FTX’s collapse cost Americans billions; the dollar’s collapse drained trillions from Americans. Both scams involved filling the coffers, private campaign or public spending, of big-government politicians with ill-gotten gains. The same people who ridicule the idea of the value of digital currency do not question the rationale of assigning value to otherwise worthless paper. Along the same lines they do not consider it a swindle when politicians and central bankers conspire to devalue our money as a result of their own greed and profligacy.
An illustration of how Congress and the Federal Reserve work together to trash our currency arose this week.
On Monday, the Treasury Department noted record spending for November.
“The federal government spent $501 billion last month, a $28 billion increase to a record high,” the Wall Street Journal reported, “while tax revenue dropped by $29 billion compared with last November, with the government collecting $252 billion.”
The government collected just over half of what it spent for the month. The spending for November of 2022 essentially equaling the spending for fiscal year 1979 also speaks to the Federal Reserve’s half of the problem. It waters down the dollar. The monetary policymakers enable the recklessness of the fiscal policymakers by creating enormous amounts of money to make up the shortfall between receipts and allocations. Congressional greed to control more money than the Treasury receives pressures the Fed to engage in quantitative easing as an almost default policy, two-and-a-half years of which resulted in the terrible inflation experienced this past year.
Inflation rose by 7.1 percent annually in November. The metric declined from a 40-year high of 9.1 percent in June and from last month’s 7.7 percent rate. While the price of used cars continued to drop, every other category listed on the consumer price index for all urban consumers (CPI-U) witnessed increases, including fuel oil by 65.7 percent, food by 10.6 percent, and transportation services by 14.2 percent.
The shrinking inflation number bolsters the demands of Wall Street investors and Capitol Hill spenders for the Fed to stop raising its funds rate, which less than a year ago — how quickly we forget! — descended to essentially zero (and played a huge role ensuring too many dollars chasing too few goods). But the present inflation rate remains higher than at any point this century prior to this year. The Fed funds rate (3.75–4.00 percent), on the other hand, looks slightly below average over the last 70 years. Why cut a below-average funds rate when inflation remains above average?
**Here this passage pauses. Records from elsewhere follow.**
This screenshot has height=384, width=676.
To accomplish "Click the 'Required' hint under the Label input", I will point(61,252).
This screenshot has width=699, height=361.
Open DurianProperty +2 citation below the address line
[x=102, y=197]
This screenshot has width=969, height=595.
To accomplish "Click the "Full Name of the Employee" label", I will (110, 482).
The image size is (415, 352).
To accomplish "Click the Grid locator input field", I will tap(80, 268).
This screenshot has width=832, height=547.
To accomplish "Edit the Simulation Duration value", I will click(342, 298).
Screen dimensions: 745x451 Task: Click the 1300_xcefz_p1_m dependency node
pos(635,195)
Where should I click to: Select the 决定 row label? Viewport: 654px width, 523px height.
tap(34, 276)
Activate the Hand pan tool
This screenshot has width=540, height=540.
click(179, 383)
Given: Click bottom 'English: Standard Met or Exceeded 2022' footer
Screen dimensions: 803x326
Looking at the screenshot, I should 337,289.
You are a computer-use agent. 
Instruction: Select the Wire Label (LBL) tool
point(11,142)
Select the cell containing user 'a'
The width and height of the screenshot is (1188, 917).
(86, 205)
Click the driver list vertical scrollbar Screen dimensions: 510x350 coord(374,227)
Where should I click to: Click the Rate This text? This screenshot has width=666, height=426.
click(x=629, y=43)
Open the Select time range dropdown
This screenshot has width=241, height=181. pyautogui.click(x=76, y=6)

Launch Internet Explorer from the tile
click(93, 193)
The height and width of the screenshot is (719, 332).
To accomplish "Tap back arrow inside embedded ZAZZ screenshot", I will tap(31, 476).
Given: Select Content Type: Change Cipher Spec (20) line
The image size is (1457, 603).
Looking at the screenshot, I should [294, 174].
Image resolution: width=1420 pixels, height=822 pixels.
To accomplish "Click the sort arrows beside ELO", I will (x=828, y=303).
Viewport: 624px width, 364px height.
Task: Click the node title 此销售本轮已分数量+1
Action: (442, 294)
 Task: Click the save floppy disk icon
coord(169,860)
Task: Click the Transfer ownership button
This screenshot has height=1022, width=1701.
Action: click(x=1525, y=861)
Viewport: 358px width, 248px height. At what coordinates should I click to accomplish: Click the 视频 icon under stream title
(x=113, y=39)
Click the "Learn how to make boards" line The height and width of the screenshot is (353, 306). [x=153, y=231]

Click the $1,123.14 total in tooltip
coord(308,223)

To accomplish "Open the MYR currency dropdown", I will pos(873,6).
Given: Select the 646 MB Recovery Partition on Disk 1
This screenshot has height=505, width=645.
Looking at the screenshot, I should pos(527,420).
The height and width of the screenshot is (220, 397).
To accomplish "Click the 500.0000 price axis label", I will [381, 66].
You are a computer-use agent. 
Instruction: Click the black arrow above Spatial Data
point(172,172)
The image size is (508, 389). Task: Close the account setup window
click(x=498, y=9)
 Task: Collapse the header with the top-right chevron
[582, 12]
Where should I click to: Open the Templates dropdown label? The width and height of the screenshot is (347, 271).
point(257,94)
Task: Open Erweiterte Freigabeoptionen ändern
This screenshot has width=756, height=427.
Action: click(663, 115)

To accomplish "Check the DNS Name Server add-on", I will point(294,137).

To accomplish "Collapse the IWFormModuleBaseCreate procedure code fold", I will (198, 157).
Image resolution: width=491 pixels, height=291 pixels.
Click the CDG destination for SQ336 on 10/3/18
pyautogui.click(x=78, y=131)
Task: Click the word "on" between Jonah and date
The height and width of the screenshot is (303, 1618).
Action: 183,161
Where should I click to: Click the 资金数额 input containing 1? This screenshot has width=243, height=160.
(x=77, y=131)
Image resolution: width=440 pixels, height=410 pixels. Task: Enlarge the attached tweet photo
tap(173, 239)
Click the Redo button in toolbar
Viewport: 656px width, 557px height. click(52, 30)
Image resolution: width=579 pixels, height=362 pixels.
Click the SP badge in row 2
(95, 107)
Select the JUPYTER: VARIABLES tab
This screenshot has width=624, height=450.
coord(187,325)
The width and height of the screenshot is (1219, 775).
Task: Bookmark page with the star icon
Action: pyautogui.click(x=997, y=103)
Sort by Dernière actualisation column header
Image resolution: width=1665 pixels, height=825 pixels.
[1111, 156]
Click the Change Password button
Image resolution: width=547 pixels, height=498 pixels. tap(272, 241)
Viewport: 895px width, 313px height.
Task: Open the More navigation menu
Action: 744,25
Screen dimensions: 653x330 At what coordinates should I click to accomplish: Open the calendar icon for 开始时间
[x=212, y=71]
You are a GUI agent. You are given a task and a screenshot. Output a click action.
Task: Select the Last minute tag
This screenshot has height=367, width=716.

Paul Krugman suggests the Fed targeting 3 percent inflation “without admitting that we’re doing it.” Fellow economist Veronika Dolar argues in Fortune, “Since a core mission of the Fed is price stability, the target is beside the point.”
Such arguments prove convenient for those addicted to big government (which depends on gargantuan Fed balance sheets) or the goose provided to investment markets by low rates.
But stable money is honest money. Sam Bankman-Fried’s swindled cryptocurrency investors know that. So, too, do any of Uncle Sam’s suckers holding a large quantity of notes “legal tender for all debts public and private.”